As you can see, I have also changed the tags column into lists of tags.

In [None]:
questions.tags.values

Now, I can add up all Wrong and Right answers for all questions that are labeled with a particular tag and calculate the percent correct for each tag. Please note that there is "double counting" of questions; for instance if a question has 5 tags, its answers are aggregated in the totals of each of the 5 tags. 

In [None]:
%%time

tags_df = pd.DataFrame()
for x in range(len(tags)):
    df = questions[questions.tags.apply(lambda l: tags[x] in l)]
    df1 = df.agg({'Wrong': ['sum'], 'Right': ['sum']})
    df1['Total_questions'] = df1.Wrong + df1.Right
    df1['Question_ids_with_tag'] = len(df)
    df1['tag'] = tags[x]
    df1 = df1.set_index('tag')
    tags_df = tags_df.append(df1)

tags_df[['Wrong', 'Right', 'Total_questions']] = tags_df[['Wrong', 'Right', 'Total_questions']].astype(int)
tags_df['Percent_correct'] = tags_df.Right/tags_df.Total_questions
tags_df = tags_df.sort_values(by = "Percent_correct")

tags_df.head()

As you can see, the differences are significant!

In [None]:
select_rows = list(range(0,10)) + list(range(178, len(tags_df)))
tags_select = tags_df.iloc[select_rows,4]
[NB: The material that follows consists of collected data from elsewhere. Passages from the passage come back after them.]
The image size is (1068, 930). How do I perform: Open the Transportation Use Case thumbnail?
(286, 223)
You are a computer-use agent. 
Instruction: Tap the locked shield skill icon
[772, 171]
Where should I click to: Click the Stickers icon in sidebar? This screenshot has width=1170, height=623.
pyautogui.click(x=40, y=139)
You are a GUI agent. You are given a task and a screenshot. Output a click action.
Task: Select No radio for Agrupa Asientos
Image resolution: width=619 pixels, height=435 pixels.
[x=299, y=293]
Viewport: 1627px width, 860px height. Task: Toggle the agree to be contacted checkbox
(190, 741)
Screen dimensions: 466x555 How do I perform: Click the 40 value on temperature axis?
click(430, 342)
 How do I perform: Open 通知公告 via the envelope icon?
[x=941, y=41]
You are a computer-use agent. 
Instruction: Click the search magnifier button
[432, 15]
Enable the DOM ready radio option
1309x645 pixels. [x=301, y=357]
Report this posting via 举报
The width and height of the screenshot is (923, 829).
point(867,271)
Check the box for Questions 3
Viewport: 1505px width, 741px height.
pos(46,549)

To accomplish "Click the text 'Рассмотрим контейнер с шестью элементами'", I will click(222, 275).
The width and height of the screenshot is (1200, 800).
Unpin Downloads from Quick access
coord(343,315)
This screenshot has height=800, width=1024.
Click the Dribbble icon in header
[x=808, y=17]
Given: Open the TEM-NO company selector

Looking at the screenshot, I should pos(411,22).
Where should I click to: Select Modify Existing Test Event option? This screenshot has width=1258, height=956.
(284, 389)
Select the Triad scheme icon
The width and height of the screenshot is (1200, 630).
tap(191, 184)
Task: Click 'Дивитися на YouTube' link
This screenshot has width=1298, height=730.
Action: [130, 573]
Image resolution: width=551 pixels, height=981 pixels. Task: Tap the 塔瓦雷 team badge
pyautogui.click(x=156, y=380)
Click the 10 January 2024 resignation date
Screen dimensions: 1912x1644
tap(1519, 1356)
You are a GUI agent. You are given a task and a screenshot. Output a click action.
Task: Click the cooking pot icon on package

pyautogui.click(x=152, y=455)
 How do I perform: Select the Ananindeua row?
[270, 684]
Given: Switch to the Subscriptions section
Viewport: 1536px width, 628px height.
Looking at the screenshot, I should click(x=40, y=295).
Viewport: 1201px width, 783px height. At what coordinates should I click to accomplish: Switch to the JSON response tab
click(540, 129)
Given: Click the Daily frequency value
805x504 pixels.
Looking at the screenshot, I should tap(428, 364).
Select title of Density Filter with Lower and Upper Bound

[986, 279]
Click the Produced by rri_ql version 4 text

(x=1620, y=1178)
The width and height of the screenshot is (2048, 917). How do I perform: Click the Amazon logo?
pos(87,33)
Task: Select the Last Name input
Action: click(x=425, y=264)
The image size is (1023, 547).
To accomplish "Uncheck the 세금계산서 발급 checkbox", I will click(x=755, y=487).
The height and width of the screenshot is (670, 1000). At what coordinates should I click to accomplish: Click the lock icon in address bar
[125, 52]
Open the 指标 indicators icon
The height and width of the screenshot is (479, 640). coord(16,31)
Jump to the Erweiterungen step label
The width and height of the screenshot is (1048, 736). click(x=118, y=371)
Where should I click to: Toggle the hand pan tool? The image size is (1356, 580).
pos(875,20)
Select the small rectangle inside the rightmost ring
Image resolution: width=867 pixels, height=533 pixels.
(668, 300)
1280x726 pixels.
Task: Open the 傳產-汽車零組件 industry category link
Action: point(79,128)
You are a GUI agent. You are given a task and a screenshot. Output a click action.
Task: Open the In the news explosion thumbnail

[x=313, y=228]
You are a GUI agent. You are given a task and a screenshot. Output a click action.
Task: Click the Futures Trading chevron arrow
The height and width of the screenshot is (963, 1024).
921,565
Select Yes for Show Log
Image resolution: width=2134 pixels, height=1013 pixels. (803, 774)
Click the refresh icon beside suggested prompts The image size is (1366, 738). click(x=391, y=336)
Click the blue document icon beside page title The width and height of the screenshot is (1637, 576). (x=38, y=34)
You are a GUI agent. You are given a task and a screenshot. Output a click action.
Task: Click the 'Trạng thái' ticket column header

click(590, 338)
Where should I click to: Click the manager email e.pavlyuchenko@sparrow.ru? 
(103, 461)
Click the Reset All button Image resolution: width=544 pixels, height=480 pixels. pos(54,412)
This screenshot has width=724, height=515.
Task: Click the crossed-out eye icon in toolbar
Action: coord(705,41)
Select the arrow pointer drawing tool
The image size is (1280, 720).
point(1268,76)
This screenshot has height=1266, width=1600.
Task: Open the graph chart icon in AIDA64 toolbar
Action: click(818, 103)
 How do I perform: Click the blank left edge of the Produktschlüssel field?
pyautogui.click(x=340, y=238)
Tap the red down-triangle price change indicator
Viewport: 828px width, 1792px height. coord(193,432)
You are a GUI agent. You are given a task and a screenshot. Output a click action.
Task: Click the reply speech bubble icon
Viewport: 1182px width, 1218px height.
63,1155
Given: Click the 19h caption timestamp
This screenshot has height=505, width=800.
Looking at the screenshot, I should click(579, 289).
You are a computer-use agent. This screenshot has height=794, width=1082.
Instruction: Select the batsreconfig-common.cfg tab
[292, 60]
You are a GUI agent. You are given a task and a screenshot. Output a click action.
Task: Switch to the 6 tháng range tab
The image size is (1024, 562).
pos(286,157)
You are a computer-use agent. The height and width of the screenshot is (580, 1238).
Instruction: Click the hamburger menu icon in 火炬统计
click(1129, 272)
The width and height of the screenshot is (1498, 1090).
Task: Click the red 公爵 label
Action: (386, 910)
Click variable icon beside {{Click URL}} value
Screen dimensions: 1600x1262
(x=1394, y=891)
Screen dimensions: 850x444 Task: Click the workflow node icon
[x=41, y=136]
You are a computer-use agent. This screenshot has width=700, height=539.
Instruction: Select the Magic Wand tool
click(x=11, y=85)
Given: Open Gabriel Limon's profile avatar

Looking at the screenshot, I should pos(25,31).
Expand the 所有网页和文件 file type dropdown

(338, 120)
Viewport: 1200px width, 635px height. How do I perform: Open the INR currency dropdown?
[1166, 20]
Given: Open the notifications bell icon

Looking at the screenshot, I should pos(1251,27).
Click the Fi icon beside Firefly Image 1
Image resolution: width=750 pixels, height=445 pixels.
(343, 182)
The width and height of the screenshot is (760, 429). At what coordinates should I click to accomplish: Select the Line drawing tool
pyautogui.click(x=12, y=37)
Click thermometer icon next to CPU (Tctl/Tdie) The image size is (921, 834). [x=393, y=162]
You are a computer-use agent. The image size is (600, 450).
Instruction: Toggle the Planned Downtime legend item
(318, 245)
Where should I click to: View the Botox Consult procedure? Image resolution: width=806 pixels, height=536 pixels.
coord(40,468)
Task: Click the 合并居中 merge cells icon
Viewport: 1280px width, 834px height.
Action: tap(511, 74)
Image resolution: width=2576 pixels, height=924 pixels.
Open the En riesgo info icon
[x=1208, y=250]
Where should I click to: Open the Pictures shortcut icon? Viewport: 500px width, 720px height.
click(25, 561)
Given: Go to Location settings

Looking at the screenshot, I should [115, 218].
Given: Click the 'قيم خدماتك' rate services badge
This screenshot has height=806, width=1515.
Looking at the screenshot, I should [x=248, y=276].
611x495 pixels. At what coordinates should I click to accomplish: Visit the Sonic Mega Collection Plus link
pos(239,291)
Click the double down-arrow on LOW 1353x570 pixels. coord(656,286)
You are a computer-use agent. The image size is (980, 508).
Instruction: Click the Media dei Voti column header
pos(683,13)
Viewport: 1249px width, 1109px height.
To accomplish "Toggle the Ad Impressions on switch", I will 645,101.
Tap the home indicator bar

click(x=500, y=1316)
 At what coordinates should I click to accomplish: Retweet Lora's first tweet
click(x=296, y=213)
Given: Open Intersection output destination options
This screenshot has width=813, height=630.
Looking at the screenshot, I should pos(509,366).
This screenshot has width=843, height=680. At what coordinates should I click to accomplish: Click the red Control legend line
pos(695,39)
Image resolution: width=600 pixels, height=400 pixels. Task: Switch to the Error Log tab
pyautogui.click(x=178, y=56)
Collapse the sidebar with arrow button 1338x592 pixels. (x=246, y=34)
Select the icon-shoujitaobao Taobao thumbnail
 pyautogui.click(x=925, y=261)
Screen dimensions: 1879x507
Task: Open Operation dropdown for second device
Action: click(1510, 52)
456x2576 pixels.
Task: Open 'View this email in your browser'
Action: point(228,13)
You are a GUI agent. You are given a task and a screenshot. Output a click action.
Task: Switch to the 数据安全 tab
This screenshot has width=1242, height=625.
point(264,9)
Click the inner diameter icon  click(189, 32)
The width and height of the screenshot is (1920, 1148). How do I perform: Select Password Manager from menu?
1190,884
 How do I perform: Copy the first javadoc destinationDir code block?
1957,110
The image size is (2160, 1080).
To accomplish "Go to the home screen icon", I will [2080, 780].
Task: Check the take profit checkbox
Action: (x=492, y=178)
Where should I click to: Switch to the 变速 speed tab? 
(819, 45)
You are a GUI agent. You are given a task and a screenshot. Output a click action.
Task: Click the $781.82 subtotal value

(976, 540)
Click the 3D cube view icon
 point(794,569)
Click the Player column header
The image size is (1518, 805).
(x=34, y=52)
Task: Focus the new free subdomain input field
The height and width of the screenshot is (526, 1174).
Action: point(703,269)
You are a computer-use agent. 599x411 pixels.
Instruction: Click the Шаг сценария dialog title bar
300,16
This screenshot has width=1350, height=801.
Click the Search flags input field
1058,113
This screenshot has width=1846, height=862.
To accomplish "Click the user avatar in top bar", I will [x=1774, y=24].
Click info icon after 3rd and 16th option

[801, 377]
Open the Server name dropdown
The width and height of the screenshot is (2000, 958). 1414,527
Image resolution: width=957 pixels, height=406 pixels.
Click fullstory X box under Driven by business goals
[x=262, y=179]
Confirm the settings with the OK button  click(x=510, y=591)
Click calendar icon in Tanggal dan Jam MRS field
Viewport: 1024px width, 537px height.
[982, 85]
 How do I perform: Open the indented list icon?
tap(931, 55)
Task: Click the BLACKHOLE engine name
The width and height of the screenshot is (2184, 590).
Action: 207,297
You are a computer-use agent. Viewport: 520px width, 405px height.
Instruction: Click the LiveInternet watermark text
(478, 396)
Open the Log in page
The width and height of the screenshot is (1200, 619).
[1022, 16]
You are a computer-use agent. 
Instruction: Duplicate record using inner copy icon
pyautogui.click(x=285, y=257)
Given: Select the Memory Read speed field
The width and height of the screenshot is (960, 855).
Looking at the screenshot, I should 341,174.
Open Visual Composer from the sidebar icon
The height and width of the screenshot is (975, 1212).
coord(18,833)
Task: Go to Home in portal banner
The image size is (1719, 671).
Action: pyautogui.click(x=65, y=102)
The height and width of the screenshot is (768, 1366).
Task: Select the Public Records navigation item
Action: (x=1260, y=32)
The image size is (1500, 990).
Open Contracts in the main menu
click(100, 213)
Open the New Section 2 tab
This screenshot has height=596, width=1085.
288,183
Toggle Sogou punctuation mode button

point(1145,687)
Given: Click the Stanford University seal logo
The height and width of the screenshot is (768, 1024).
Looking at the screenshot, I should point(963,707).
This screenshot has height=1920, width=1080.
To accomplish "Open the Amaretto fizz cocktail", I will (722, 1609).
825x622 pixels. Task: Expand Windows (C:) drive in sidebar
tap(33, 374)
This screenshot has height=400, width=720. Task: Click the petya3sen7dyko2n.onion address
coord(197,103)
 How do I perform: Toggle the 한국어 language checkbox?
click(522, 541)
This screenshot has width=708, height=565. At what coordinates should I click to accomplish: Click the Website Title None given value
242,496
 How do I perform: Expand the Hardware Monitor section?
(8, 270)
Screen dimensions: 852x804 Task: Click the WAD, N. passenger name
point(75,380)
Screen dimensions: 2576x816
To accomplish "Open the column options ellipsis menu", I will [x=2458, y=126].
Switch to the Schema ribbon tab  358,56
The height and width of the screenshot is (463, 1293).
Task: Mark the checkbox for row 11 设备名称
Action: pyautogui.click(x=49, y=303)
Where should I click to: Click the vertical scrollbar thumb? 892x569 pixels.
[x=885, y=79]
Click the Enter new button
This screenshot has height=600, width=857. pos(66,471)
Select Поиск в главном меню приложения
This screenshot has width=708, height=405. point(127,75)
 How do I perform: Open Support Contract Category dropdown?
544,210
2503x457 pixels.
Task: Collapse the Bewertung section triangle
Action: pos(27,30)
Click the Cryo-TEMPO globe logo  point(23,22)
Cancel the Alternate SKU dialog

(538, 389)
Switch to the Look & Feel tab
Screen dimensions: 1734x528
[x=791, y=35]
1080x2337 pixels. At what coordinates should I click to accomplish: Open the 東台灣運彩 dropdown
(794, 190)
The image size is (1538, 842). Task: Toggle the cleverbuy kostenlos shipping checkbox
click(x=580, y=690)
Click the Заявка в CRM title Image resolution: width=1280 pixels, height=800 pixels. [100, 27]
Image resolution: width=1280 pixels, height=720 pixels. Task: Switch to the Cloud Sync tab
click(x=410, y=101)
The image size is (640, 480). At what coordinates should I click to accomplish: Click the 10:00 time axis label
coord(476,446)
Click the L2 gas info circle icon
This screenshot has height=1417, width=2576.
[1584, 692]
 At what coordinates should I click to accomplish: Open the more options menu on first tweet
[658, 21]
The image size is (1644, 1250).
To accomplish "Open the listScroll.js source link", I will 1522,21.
fig = plt.figure(figsize=(12,6))
x = tags_select.index
y = tags_select.values
clrs = ['red' if y < 0.6 else 'green' for y in tags_select.values]
tags_select.plot.bar(x, y, color=clrs)
plt.title("Ten hardest and ten easiest tags")
plt.xlabel("Tag")
plt.ylabel("Percent answers correct of questions with the tag")
plt.xticks(rotation=90)
plt.show()

However, we should also realize that the tag with the worst percent_correct only has about 250,000 answers. This a low number compared to the tags with most answers.

In [None]:
tags_select = tags_df.sort_values(by = "Total_questions", ascending = False).iloc[:30,:]
tags_select = tags_select["Total_questions"]

fig = plt.figure(figsize=(12,6))
ax = tags_select.plot.bar()
plt.title("Thirty tags with most questions answered")
plt.xticks(rotation=90)
plt.ticklabel_format(style='plain', axis='y')
ax.get_yaxis().set_major_formatter(FuncFormatter(lambda x, p: format(int(x), ','))) #add thousands separator
plt.show()

What are the so-called "Parts"? When following the link provided in the data description we find out that this relates to a test.

> The TOEIC L&R uses an optically-scanned answer sheet. There are 200 questions to answer in two hours in Listening (approximately 45 minutes, 100 questions) and Reading (75 minutes, 100 questions). 

The listening section consists of Part 1-4 (Listening Section (approx. 45 minutes, 100 questions)).

The reading section consists of Part 5-7 (Reading Section (75 minutes, 100 questions)).

# Below, I am displaying the count and percent correct by part. As you can see, Part 5 has a lot more question_id's and is also the most difficult.

In [None]:
fig = plt.figure(figsize=(12,8))
ax1 = fig.add_subplot(211)
ax1 = questions.groupby("part").count()['question_id'].plot.bar()
plt.title("Counts of part")
plt.xlabel("Part")
plt.xticks(rotation=0)

part = questions.groupby('part').agg({'Wrong': ['sum'], 'Right': ['sum']})
part['Percent_correct'] = part.Right/(part.Right + part.Wrong)
part = part.iloc[:,2]

ax2 = fig.add_subplot(212)
plt.bar(part.index, part.values)
for i, v in zip(part.index, part.values):
    plt.text(i, v, round(v,2), color='white', fontweight='bold', fontsize=14, va='top', ha='center')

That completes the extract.